If you have any concrete suggestion on how this could be explained better, do state your ideas. It would be good if these concepts were explained better.
To clarify: it's dangerous even in the single-threaded case. Consider some C++ like:
void foo(std::vector<std::string> xs)
{
for (const auto &x : xs) {
// ...
if (some_condition) xs.push("whoops"); // causes UB
}
}
This kind of error is impressively common in real C++ codebases, and is particularly insidious because it might only be apparent under unusual circumstances (like if the vector's capacity needs to grow + relocate during the iteration). Ensuring that a pointer through which mutation can occur has unique access to its referent, as with Rust's &mut T, prevents this class of errors entirely. Anecdotally, I've noticed an example like this is far more likely to catch the attention of a seasoned C++ programmer than others.
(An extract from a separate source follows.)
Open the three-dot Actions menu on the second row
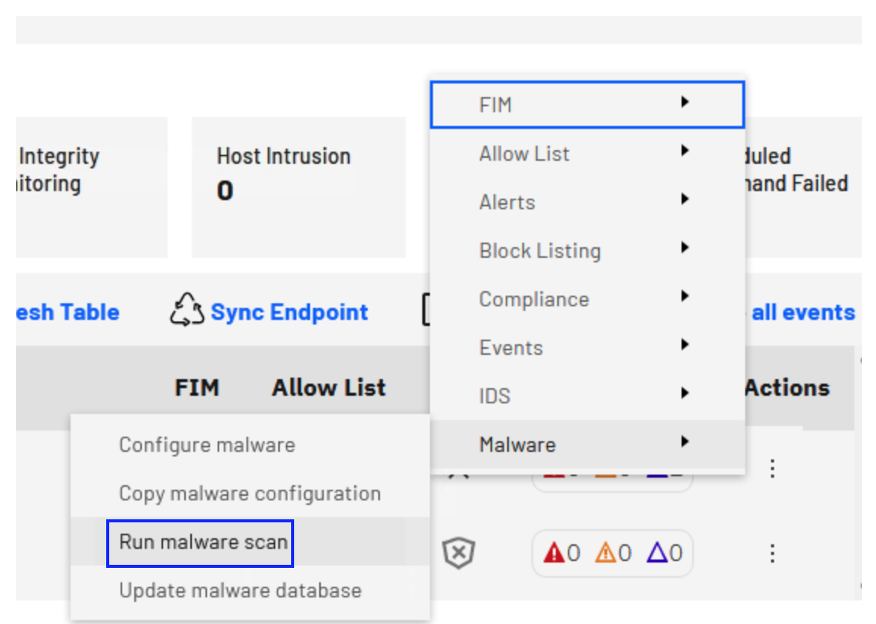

Yeah, it's a good example and I've seen some C++ programmers reacting very negatively on it! I've seen Rust described as "a language where you can't insert/remove elements in the loop" several times.
C++ gives much more fine grained guarantees for such things, than just "UB happens" (see here for example) and people don't like to trade this freedom and control for safety.
If the new size() is greater than capacity() then all iterators and references (including the past-the-end iterator) are invalidated. Otherwise only the past-the-end iterator is invalidated.
vector::push_back probably isn't the best example, since you can only keep using any pointers or iterators if you actually checked capacity, which isn't a common pattern from what I've seen. Of course, there are common situations where C++ programmers can and do keep relying on pointers, like removing elements from a vector, modifying elements in place, modifying lists, etc.
I think the best answer to such complaints is to say that you don't have to feel bad about using vector indices everywhere if necessary - yea, even if it reminds you of heathen languages that don't have pointers.
This, I know that everything wants you to install it first before you play with it, but it would help so much if the tutorial was just clicking play embedded in the page and getting the result instantly back.